Le nom du projet est assez explicite : en revisitant quelques chansons de Curtis Mayfield, et en les agrémentant de développements inédits, William Parker et son groupe cherchent à en extraire la substantifique moelle, politique et poétique. La présence d'Amiri Baraka, qui intercale ses textes dans les chansons du soulman, relie cette ambition à une tradition littéraire qui marie pamphlet et poésie. Son réquisitoire puissant contre les exactions des conservateurs au cours de l'histoire américaine, soutenu pendant une bonne dizaine de minutes par une rythmique entêtante, trouvait ainsi plus sa force dans la beauté de la langue, dans son rythme, que dans le fond en lui-même, sur lequel on pourrait discuter et nuancer pendant des heures. Mais c'est là la force du pamphlet sur l'argumentation laborieuse. Amiri Baraka est assez étonnant à voir en chair et en os d'ailleurs. D'allure chétive, voûté et plus tout jeune, il semble se redresser à l'aide de sa voix assurée, avec toujours une sorte de sourire ironique en coin. Ses mots claquent avec une violence non dissimulée et une puissance déclamatoire qui contraste avec son apparence physique.
J'aime particulièrement l'association de William Parker et Hamid Drake quand ils regardent vers leurs racines. Ces héros de la free music en tirent toujours un magnifique prétexte où se conjuguent élans libertaires et attachement au groove. Ils ont hier soir fait, à plusieurs reprises, étalement de leur talent en la matière. Un passage, notamment, trouvait quasiment des accents de beats de house music. Mais, du côté des instrumentistes, c'est surtout le jeu de Dave Burrell - et particulièrement son très beau solo en début de concert - qui a retenu mon attention.
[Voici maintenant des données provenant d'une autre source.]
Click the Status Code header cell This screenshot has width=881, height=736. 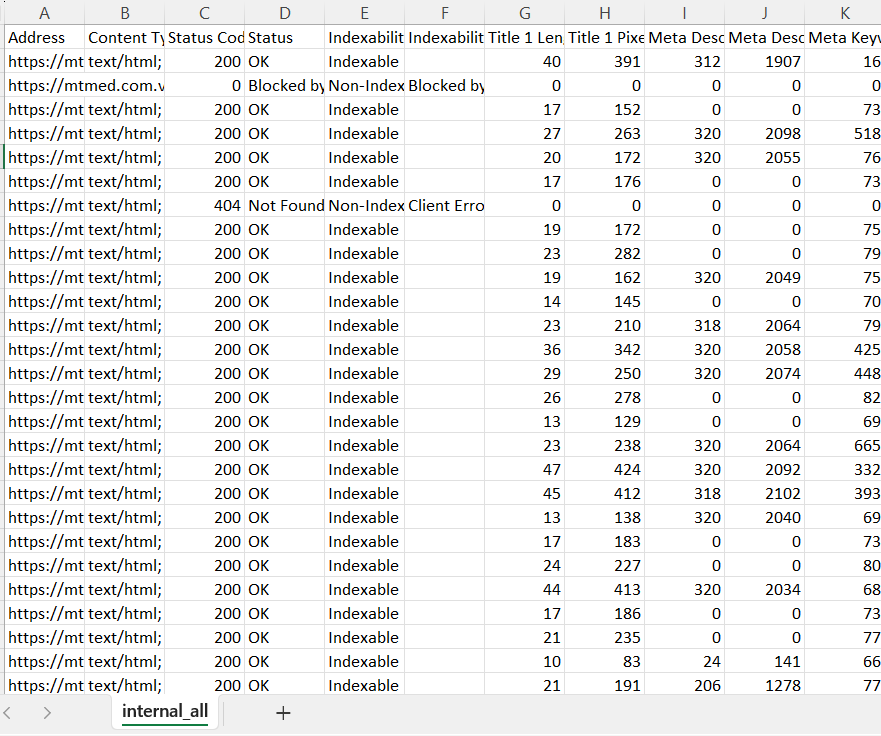pos(204,37)
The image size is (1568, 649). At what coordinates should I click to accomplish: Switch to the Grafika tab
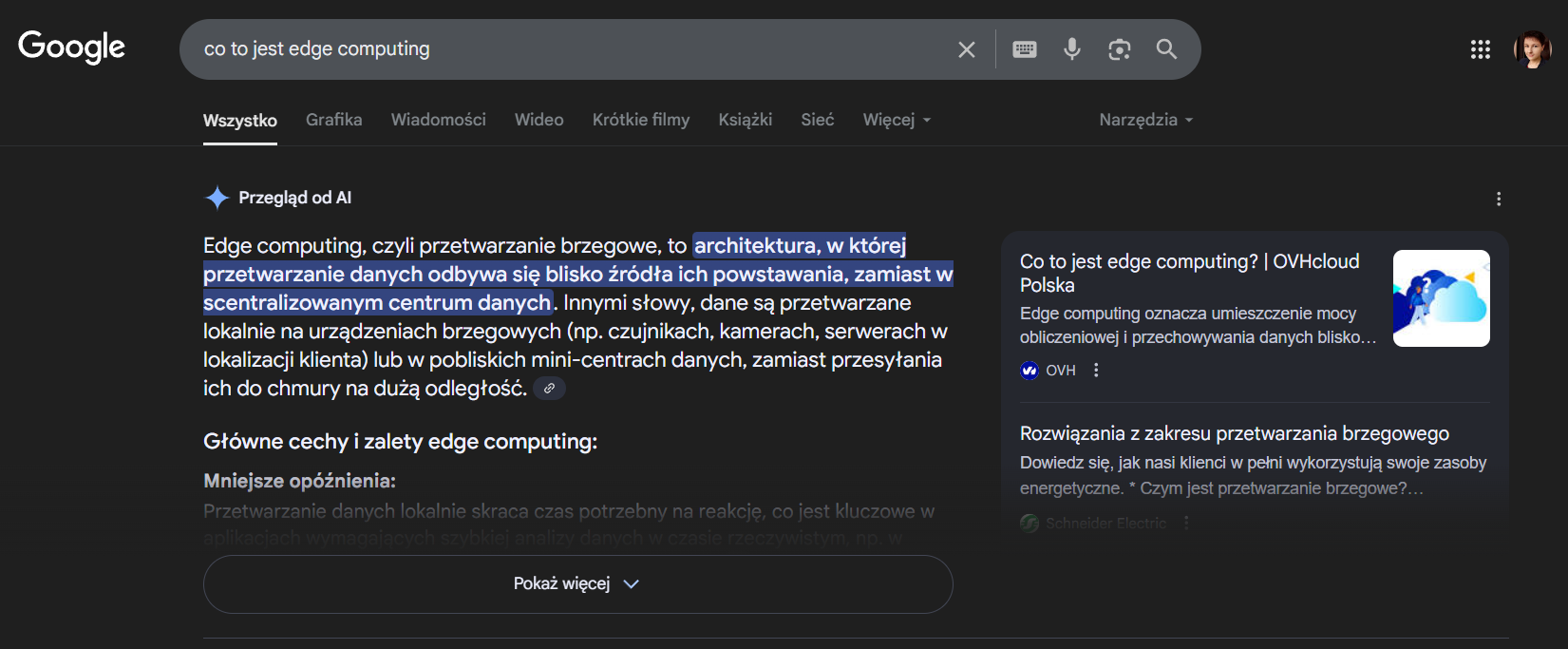click(333, 120)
Élément sans doute le plus free du groupe hier soir, il développait des successions d'accords blues et soul qui s'enchaînaient dans un fracas percussif très expressif, à l'instar de ce qu'il faisait sur l'indépassable Blasé de Shepp à la fin des années 60.
Le répertoire choisi pour l'occasion reprenait des chansons parmi les plus connues de Curtis Mayfield : Pusherman, Move On Up, People Get Ready, Give Me Your Love... Pas vraiment de surprise de ce côté là. L'originalité tenait plus à l'interprétation, dont la partie la plus fidèle à l'originale était confiée aux cuivres, avec parfois Leena Conquest en support vocal - mais qui souvent suggérait plus qu'elle ne chantait réellement les paroles. C'était d'ailleurs assez amusant d'écouter le contraste entre la voix chaude et grave de la chanteuse et celle particulièrement aigüe qui a fait la réputation de Mayfield. Comme un inversement des rôles autour d'une confusion des genres. L'interpénétration des paroles de Curtis Mayfield et des textes d'Amiri Baraka permettait finalement de sortir du simple hommage en rendant véritablement présent le message, si ce n'est l'âme, du soulman. Belle réussite.